Lightweight Relief Shearing for Enhanced Terrain Perception on Interactive Maps
We explore interactive relief shearing, a set of non-intrusive, direct manipulation interactions that expose depth and shape information in terrain maps using ephemeral animations. Reading and interpreting topography and relief on terrain maps is an important aspect of map use, but extracting depth information from 2D maps is notoriously difficult. Modern mapping software attempts to alleviate this limitation by presenting digital terrain using 3D views. However, 3D views introduce occlusion, complicate distance estimations, and typically require more complex interactions. In contrast, our approach reveals depth information via shearing animations on 2D maps, and can be paired with existing interactions such as pan and zoom. We examine explicit, integrated, and hybrid interactions for triggering relief shearing and present a version that uses device tilt to control depth effects. Our evaluation shows that these interactive techniques improve depth perception when compared to standard 2D and perspective views.

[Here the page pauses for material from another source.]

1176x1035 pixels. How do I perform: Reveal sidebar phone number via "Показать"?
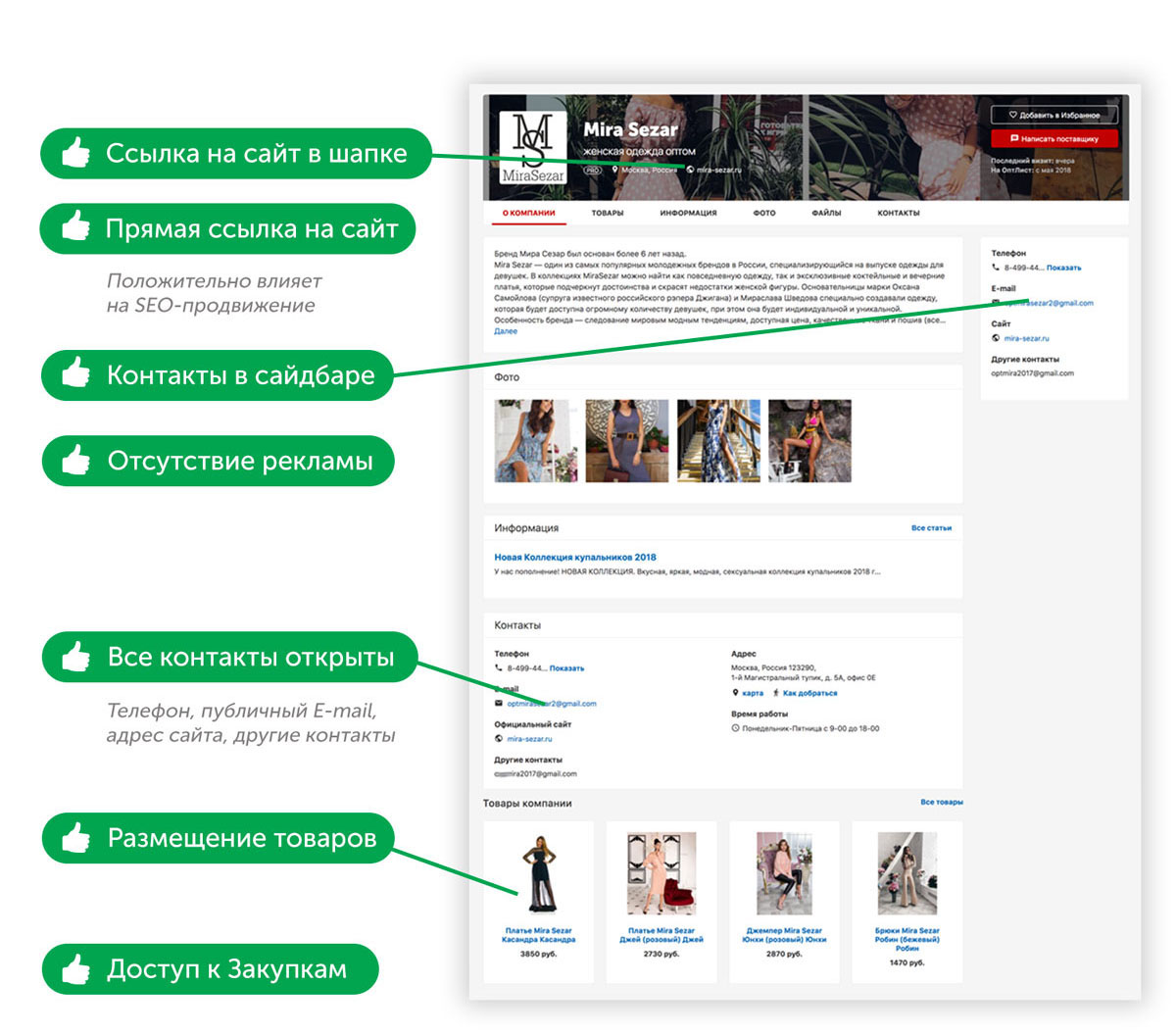(1063, 268)
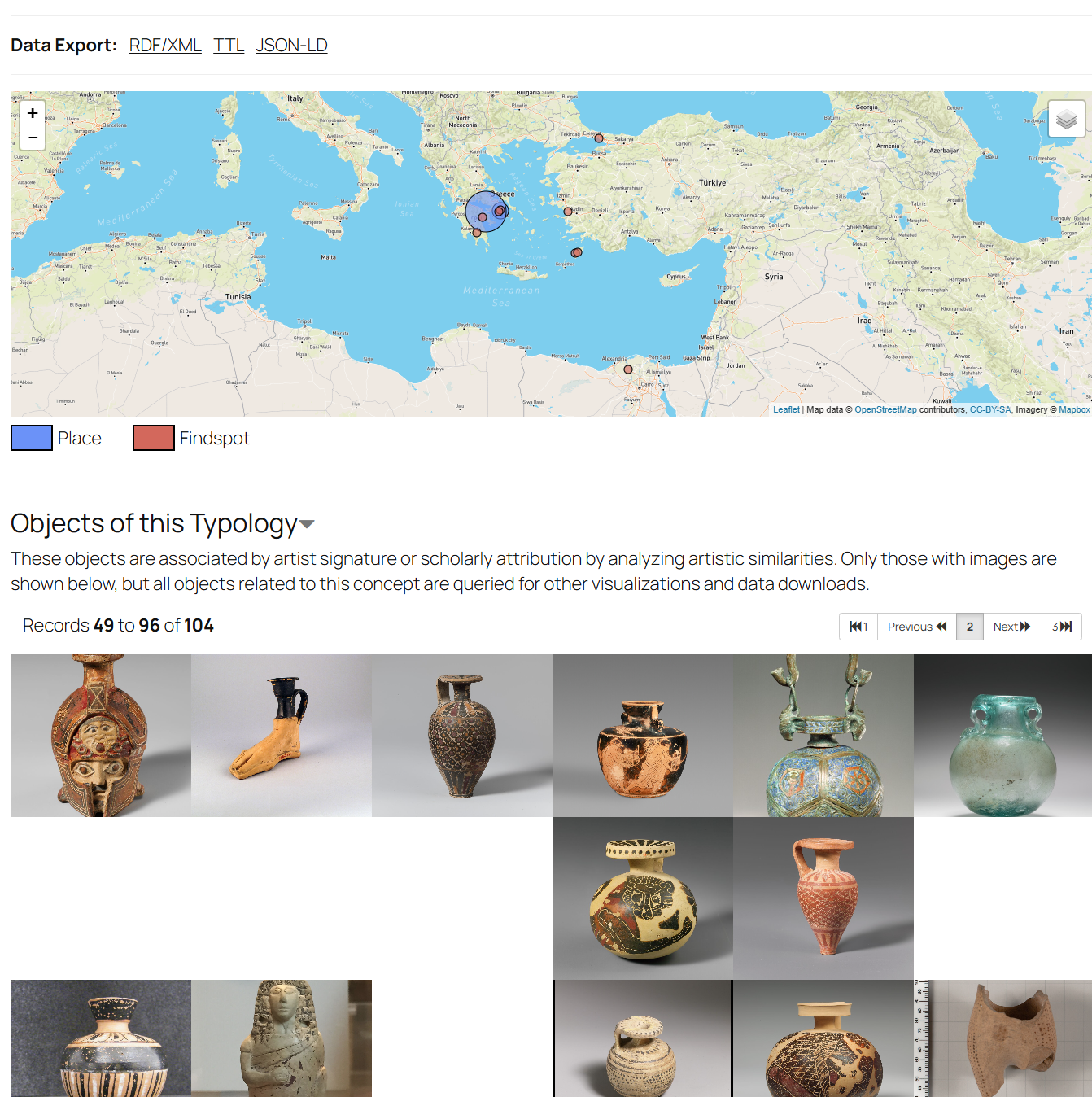Select the findspot marker near Cairo

click(628, 369)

Demo: http://elasticterrain.xyz/ (best with Google Chrome)
Get the video:
|Wesley Willett, Bernhard Jenny, Tobias Isenberg, and Pierre Dragicevic (2015) Lightweight Relief Shearing for Enhanced Terrain Perception on Interactive Maps. In Andy Cockburn, Joanna McGrenere, and Jun Rekimoto, eds., Proceedings of the Annual Conference on Human Factors in Computing Systems (CHI, April 18–23, Seoul, Korea). New York. ACM, pages 3563–3572, 2015. Received a Best Paper Award.|| doi|
This work was done as a collaboration between the AVIZ project group of Inria, France, and the Geosciences department of Oregon State University, USA. Also see the project page at Oregon State University.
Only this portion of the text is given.